The exercise: Reproduce the material below exactly, from the line containing "Toggle channel 2 Closed state" through the line containing "Action: click(x=152, y=33)", both included.

Start of Entries supplied

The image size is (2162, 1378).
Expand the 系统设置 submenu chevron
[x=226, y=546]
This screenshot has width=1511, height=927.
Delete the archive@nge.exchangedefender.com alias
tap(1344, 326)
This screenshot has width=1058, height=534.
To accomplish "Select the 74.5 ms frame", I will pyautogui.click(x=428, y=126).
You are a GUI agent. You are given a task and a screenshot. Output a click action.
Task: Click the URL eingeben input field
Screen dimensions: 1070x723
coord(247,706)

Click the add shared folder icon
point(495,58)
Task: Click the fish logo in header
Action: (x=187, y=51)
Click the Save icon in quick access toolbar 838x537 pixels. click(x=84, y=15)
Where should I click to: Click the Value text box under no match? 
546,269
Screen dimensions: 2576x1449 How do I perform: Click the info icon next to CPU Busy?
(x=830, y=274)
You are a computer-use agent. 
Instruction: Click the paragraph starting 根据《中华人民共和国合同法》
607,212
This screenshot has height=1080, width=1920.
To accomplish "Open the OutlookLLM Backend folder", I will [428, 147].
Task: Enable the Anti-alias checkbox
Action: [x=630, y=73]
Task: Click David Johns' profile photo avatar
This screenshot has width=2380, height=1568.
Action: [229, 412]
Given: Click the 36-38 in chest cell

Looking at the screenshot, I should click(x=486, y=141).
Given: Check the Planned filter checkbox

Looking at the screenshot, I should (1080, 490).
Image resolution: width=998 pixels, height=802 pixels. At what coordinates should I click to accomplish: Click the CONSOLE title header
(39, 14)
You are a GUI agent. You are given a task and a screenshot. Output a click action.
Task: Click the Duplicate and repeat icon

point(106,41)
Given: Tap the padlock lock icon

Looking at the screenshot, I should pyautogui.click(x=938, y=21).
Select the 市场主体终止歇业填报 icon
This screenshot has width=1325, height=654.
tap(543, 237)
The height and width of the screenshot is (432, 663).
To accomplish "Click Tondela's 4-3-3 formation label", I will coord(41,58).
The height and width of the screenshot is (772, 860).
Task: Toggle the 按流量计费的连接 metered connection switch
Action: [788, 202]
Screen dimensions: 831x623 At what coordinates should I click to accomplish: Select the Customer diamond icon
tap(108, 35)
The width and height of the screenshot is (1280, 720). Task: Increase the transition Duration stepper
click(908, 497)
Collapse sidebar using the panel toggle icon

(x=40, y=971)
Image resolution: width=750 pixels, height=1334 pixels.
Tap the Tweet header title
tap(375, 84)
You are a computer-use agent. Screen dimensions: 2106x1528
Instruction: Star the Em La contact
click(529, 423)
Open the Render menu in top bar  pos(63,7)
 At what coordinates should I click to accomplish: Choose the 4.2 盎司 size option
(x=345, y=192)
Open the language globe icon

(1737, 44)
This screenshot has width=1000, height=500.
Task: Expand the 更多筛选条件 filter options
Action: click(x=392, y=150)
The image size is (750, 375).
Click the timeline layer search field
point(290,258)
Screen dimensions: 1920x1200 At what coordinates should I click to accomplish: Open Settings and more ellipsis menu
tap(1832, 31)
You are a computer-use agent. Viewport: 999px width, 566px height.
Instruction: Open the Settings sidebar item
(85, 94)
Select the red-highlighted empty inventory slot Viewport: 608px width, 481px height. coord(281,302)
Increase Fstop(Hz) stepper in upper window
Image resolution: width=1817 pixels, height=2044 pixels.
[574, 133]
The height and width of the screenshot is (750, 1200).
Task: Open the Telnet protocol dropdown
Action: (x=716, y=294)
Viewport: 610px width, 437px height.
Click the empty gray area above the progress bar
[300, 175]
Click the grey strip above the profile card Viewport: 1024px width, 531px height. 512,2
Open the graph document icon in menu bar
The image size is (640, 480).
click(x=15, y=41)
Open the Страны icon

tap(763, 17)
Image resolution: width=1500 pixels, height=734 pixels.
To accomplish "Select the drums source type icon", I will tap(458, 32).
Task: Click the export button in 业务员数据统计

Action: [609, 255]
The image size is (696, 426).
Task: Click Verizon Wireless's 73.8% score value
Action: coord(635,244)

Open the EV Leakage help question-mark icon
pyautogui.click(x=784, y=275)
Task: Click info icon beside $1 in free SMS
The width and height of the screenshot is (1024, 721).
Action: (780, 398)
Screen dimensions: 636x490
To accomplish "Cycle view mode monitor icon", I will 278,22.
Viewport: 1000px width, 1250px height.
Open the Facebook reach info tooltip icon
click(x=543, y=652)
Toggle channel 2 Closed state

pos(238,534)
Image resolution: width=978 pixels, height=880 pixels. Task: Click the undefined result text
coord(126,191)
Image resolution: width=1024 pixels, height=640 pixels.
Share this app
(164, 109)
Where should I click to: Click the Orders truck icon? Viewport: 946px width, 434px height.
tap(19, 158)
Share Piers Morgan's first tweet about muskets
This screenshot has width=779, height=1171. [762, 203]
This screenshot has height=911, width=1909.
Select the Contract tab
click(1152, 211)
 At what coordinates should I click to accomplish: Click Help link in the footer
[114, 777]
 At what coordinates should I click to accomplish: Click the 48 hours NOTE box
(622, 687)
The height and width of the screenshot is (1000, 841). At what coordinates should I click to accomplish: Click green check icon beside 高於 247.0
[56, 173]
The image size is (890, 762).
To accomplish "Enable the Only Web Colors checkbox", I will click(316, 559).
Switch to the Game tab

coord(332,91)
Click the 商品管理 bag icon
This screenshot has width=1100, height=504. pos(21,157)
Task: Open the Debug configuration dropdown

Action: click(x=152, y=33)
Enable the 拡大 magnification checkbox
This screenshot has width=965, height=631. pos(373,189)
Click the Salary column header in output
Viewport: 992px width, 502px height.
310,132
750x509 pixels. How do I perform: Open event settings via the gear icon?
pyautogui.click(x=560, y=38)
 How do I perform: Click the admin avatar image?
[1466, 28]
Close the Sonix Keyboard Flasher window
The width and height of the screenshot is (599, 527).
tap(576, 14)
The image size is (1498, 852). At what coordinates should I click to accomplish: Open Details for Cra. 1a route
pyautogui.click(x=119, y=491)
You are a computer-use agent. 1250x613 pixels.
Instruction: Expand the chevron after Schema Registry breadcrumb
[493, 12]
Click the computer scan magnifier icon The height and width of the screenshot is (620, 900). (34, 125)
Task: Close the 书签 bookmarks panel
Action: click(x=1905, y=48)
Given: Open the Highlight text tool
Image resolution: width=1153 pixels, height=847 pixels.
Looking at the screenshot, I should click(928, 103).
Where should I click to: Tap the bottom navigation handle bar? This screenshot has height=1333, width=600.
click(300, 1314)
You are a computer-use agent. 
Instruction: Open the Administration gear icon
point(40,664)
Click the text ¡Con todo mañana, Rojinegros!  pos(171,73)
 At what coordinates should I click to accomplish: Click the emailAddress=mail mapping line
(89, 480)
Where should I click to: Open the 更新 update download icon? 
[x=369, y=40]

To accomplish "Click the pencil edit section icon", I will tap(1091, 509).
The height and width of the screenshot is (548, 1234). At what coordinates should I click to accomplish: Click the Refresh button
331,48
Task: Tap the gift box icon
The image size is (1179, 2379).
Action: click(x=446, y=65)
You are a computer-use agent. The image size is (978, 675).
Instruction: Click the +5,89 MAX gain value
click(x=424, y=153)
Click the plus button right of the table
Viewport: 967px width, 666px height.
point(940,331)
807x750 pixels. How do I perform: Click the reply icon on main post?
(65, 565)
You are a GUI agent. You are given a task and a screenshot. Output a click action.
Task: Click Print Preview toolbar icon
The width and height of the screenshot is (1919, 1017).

End of Entries supplied

The result:
Toggle channel 2 Closed state

pos(238,534)
Image resolution: width=978 pixels, height=880 pixels. Task: Click the undefined result text
coord(126,191)
Image resolution: width=1024 pixels, height=640 pixels.
Share this app
(164, 109)
Where should I click to: Click the Orders truck icon? Viewport: 946px width, 434px height.
tap(19, 158)
Share Piers Morgan's first tweet about muskets
This screenshot has width=779, height=1171. [762, 203]
This screenshot has height=911, width=1909.
Select the Contract tab
click(1152, 211)
 At what coordinates should I click to accomplish: Click Help link in the footer
[114, 777]
 At what coordinates should I click to accomplish: Click the 48 hours NOTE box
(622, 687)
The height and width of the screenshot is (1000, 841). At what coordinates should I click to accomplish: Click green check icon beside 高於 247.0
[56, 173]
The image size is (890, 762).
To accomplish "Enable the Only Web Colors checkbox", I will click(316, 559).
Switch to the Game tab

coord(332,91)
Click the 商品管理 bag icon
This screenshot has width=1100, height=504. pos(21,157)
Task: Open the Debug configuration dropdown

Action: click(x=152, y=33)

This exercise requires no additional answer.